1B). The feeding sequence was consistent in all observations (Fig. 1, C–L and Video S1 in the Supporting Information). Initially, the Esoptrodinium cell attached to the prey cell with what appeared
to be a cytoplasmic extension associated with the ABP (Fig. 1C). As the ABP swung outward the peduncle opening broadened, the dorsal side of the episome deformed noticeably, and the prey cell was drawn through the peduncle and deposited in a nascent episomal food vacuole (Fig. 1, D–I). Once the prey cell was fully ingested, the ABP returned to its nonfeeding proximal position along the margin of the ventral episome, closing the peduncle like the shutting of a hatch door (Fig. 1, J–L). The full phagocytic process from contact with a prey cell to complete ingestion normally lasted 5–15 s, but varied depending
on Metformin prey cell size. In dense cultures, it was common to observe numerous Esoptrodinium cells attempting to ingest a single prey cell.

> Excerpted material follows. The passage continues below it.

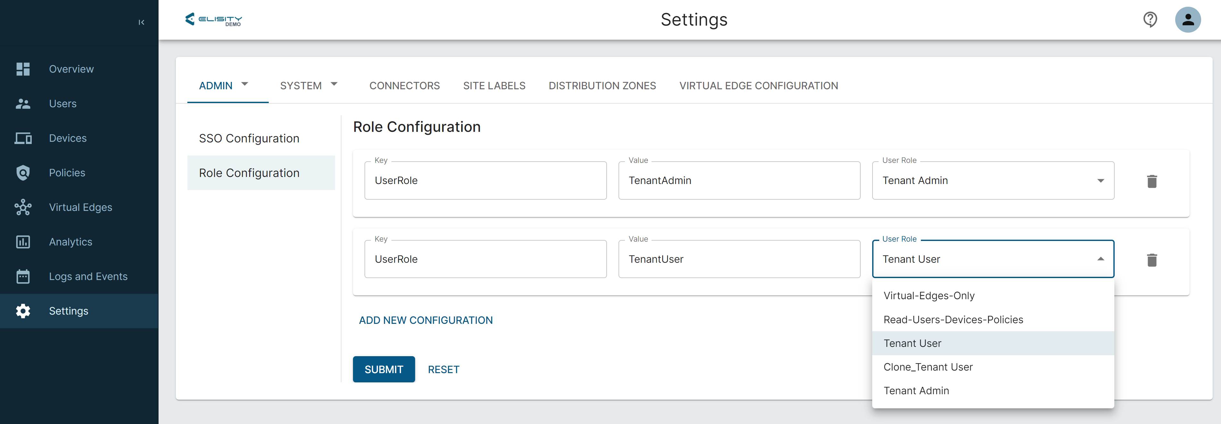1221x424 pixels.
Task: Click ADD NEW CONFIGURATION link
Action: click(425, 320)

In these cases, a single Esoptrodinium cell normally succeeded in ingesting the entire prey cell, but occasionally the prey cell lysed and the fragments were split among multiple Esoptrodinium cells. In the absence of food cells, light intensity had a significant positive influence on the biomass of isolate UNCCP, but no influence find more on the biomass of isolates RP and HP (Fig. 2). Isolate UNCCP survived 7 d longer in high light than low light, and maintained a higher population biomass from day 2 onward. Isolates RP and HP showed no difference in biomass or survival between high light and low light, and populations of both isolates died or encysted by day 7 in each light treatment. All isolates declined in population biomass and eventually died or encysted in the absence of food, regardless of light treatment (Fig. 2). By the end of the experiment, encysted cells 上海皓元 accounted for only a small proportion (0.2%–6.7%) of the original flagellate
cell population. Cyst abundance varied by strain more than treatment, however, isolates UNCCP and RP produced a significantly higher proportion of cysts in high light than low light treatments (Fig. 3). Light had a significant positive influence on the population growth/biomass of all tested Esoptrodinium isolates in batch culture with food cells (Fig. 4). Growth curves varied by strain, but in each case Esoptrodinium grew for a greater length of time and to significantly higher biomass yields in light compared to darkness. In light, UNCCP, RP, and HP reached their maximum biomass yields on days 4, 5, and 7, respectively, whereas in darkness the maximum yields were on days 3, 3, and 1, respectively. C. ovata (food) populations in both light and darkness treatments declined in number and reached zero within 4–7 d, apparently due to grazing by the dinoflagellates. C. ovata control populations grew in light and declined in darkness, however, did not reach zero as in experimental treatments (data not shown).